The nostalgia of home canning
A case study done for the Ball company found,
“Many people have grown up with a parent or grandparent who canned and have deep emotional attachments to the process.” [56] Ball FreshTECH Automatic Home Canning System. Making Canning Mainstream. Case Study by Altitude Inc Consulting. Somerville, Massachusetts. Accessed March 2015.
Many people have images, or photos, of their grandmothers or great-grandmother’s pantries:
“Food-filled jars line the walls of Jenica Cory’s pantry, much like they did at her grandmother’s house.” [57] Stephens, Dave. Home canning makes comeback. South Bend, Indiana: South Bend Tribune. 22 August 2011. Accessed March 2015.
Some people feel a sense of connection back with their ancestors:
“Some feel canning is a powerful connection to the past – to culture, family and heritage, and they are absolutely right.” [58] Wimbursh-Bourque, Aimee. 9 Good Reasons to Can Your Own Food. Simple Bites Blog. 10 September 2010. Accessed March 2015.
Some like a sense of connection to a time that was simpler:
“Many people enjoy canning because it reminds them of a simpler time. Perhaps it was an activity that their mother or grandmother used to do.” [59] Ewald, Jonathan. What is canning and what are the benefits? 7 August 2014. Accessed March 2015.
Today’s canners want to know the “whys”
Canners these days just won’t trust what they don’t understand.
They want to know the why, and if they’re not told, they will try to guess, and work on the basis of that guess, even though they are often wrong in their guess.

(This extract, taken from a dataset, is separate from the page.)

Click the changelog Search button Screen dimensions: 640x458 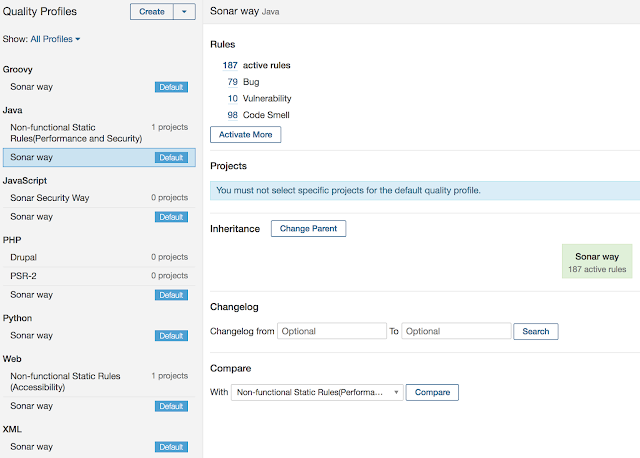(536, 331)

The problem with the official approach up to know is that it blends together quality issues and safety issues in the canning directions, without telling people which is which. People are directed to peel carrots before pressure canning, with no reason given as to why, so some people might decide that it was simply an older taste preference and as such, to do the modern, healthier thing of leaving the peel on, as that is where so much of the nutrition is. Well, it actually is a safety issue — to get the bacterial count down. But the directions don’t let on that the peeling is actually a really important step in starting to reduce the bacterial load going into the jars.

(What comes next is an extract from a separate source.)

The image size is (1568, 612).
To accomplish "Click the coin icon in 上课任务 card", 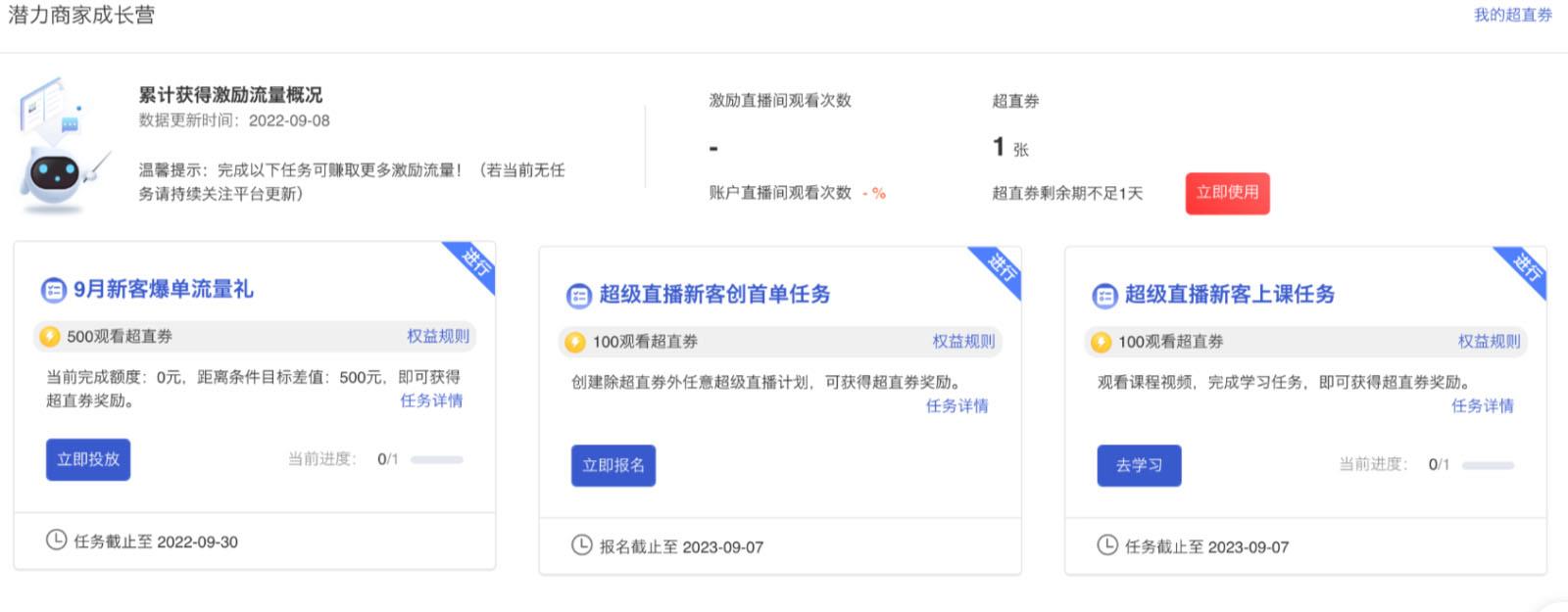I will coord(1101,342).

Today’s canners want weight equivalents to work with
Today’s canners are more likely to own a set of inexpensive kitchen scales, and aren’t afraid to use them. Tired of agonizing over imprecise measurements such as what exactly a quart of chopped measures out to be, they want to have the choice of weight equivalents to work with.
References
Jeanne Marie Adcock
It’s not only wanting to home can. It’s becoming a necessity for a lot of people just to be able to eat and in order to save money at the grocery store with high inflation prices.
There needs to be more educational material out there and more explanations about why exactly you do things a certain way. Every state, every county needs to have an extension office to teach people. Our tax dollars should pay for that. I’ve been told the USDA doesn’t test recipes anymore. If this is true, it just seems that the USDA doesn’t want the home canner to succeed.
You’ve got YouTubers doing canning videos who are not following the USDA recommended processes and boast that they have been doing it their way for years and not gotten sick. Examples: Canning potatoes in a jar without water. Canning beans that haven’t been soaked first. Dry canning in their ovens. People are doing this stuff everyday.
I’ve read every book and I follow every safe tested recipe. But some of the approved canning recipes are just out of date and old-fashioned. People don’t eat the same way they did back then.